Abstract Body (Do not enter title and authors here): Intro: The 2-hit HFD/L-NAME model is extensively used to develop new therapies for patients suffering from Heart failure with Preserved Ejection Fraction (HFpEF). It captures the features of one of the leading phenogroups of patients; the cardiometabolic and mild hypertension associated HFpEF.

Hypothesis: We assessed the effect of the duration of HFD+L-NAME on the progression of diastolic dysfunction. Then, we chose the optimal timing to enable time-effective proof-of-concept studies for drugs targeting this phenotype. Cardiac, metabolic and renal aspects were assessed in the chosen optimal model, in addition to the mitochondria state in cardiac tissue. Empagliflozin (EMPA), the clinical benchmark, was used for pharmacological validation.

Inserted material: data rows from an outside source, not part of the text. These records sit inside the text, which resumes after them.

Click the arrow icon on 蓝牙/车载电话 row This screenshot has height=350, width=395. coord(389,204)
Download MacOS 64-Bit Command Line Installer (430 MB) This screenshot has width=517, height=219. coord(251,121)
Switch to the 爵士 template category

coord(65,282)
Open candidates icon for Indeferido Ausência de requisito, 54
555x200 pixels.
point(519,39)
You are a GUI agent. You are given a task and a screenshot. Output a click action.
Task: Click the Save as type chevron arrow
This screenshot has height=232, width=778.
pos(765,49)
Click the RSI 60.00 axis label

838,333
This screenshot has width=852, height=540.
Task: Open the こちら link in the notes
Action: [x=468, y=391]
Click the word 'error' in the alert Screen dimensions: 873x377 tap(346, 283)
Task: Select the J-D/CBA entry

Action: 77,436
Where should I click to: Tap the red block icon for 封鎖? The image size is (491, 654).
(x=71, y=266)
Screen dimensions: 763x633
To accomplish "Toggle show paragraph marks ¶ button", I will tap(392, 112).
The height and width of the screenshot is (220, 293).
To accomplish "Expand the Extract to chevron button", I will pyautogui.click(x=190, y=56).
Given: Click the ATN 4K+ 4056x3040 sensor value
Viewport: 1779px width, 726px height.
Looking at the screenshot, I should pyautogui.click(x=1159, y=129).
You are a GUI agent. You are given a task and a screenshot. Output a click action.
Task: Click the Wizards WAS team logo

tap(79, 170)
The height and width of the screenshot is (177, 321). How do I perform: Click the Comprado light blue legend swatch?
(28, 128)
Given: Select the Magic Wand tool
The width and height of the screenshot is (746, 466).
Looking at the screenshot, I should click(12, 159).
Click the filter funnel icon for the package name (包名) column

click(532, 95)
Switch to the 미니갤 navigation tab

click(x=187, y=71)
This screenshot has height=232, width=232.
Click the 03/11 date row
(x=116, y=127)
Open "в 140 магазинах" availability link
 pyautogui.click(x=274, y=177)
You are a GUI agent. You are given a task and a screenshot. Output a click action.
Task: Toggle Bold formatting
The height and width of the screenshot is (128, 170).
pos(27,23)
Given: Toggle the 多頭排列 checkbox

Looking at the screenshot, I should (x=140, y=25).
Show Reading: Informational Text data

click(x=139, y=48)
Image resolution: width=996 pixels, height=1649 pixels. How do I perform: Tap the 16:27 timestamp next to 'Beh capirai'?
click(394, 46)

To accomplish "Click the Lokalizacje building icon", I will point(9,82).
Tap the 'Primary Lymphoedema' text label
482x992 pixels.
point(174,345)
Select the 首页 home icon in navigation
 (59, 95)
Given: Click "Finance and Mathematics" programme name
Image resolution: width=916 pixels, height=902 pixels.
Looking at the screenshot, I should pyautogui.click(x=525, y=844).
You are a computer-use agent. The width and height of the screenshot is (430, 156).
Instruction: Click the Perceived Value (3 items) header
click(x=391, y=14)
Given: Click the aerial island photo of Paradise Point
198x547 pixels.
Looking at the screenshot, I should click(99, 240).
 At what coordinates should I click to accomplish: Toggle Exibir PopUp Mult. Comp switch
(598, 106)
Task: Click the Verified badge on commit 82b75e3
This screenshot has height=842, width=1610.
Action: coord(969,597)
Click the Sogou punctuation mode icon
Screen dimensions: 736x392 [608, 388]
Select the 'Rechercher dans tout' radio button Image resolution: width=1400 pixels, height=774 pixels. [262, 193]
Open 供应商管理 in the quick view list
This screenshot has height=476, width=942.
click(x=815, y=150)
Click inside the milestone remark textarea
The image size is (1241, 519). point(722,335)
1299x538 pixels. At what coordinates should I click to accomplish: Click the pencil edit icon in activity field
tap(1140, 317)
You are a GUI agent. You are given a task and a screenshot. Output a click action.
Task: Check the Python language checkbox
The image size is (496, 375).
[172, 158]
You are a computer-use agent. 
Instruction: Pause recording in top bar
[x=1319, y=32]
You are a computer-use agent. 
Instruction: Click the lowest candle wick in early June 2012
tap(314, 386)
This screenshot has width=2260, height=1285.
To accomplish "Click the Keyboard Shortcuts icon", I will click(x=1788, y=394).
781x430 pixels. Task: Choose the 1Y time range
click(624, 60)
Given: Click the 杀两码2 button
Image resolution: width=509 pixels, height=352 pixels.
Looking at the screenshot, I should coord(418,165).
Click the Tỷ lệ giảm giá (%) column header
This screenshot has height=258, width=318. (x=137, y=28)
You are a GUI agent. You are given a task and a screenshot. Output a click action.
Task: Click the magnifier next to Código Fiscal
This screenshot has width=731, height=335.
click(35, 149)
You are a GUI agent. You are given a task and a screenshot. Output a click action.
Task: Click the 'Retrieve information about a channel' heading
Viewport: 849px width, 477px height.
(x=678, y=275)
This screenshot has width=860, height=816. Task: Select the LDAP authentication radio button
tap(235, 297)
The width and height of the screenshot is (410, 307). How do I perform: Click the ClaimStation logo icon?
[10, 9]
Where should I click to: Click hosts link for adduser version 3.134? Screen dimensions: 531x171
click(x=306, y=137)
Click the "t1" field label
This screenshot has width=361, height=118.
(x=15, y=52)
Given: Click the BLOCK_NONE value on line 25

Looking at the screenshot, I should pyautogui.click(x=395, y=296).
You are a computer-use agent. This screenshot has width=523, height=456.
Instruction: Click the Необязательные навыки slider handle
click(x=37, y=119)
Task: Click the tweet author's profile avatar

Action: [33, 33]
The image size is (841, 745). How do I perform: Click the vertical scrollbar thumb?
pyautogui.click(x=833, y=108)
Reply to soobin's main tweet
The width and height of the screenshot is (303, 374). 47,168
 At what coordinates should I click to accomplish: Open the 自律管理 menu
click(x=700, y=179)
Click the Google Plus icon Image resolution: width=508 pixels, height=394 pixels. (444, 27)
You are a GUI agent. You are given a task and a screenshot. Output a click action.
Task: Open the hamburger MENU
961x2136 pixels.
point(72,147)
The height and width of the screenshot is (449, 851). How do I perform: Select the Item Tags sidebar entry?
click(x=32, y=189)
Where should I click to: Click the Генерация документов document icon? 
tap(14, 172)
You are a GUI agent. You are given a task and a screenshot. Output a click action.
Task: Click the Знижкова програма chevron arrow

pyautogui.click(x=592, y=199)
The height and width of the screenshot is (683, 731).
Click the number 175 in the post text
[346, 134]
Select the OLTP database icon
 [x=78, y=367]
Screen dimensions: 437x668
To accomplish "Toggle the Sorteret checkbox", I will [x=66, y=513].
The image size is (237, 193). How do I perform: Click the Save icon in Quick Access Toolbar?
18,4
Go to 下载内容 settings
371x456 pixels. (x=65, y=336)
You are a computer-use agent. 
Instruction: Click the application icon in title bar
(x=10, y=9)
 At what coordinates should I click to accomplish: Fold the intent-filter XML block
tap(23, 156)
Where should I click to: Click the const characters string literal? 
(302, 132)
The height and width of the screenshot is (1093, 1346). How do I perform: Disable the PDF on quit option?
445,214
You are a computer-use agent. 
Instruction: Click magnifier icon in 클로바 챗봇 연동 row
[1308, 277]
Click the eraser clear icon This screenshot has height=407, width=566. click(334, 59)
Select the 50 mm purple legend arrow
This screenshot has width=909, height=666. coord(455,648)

Methods: C57BL6N mice were fed HFD (60% Kcal from fat)+water with L-NAME (0.5g/l) up to 20 weeks. Control mice (Ctrl) received normal chow+water. Cardiac function was evaluated at several timepoints to set the optimal timing. In the 2nd set of experiments, mice were randomized after 10 weeks of diet to receive vehicle or EMPA (10mg/kg) QD for 6 weeks followed by treadmill exercise tolerance test, echocardiography, invasive hemodynamic and quantification of metabolic and renal biomarkers. Cardiac tissue was used to assess cardiac fibrosis using sirius red and mitochondrial functional defects in this HFpEF model using Oroboros®

Results: HFD/L-NAME mice showed preserved systolic function and progressive diastolic dysfunction reaching a moderate phenotype characterized by inverted or pseudonormal profiles (E’/A’=0.8±0.02 E/E’=33.2±1.1 in HFD/L-NAME vs E’/A’=1.5±0.02 E/E’=26.9±2.1 in Ctrl). These mice showed left ventricular concentric hypertrophy, increased arterial and left ventricular end-diastolic pressure, cardiac fibrosis (p<0.05 vs. Ctrl, respectively), and altered exercise capacity (p<0.01 for running distance and time vs. Ctrl). A decrease in complex I activity was also observed. Insulin resistant state, increased blood glucose, cholesterol, ALT and FGF-21 were noted but not urea/creatinine ratio. EMPA alleviated cardiac dysfunction (E’/A’=1.3±0.03 E/E’=28.0±0.9) and had positive outcome on cardiac remodeling and metabolic biomarkers.

Conclusion: These data demonstrated that HFD/L-NAME captures several cardiac and metabolic aspects of patients suffering from moderate HFpEF associated with obesity/metabolic syndrome and mild hypertension. This model showed also cardiac fibrosis and impairment of metabolic flexibility.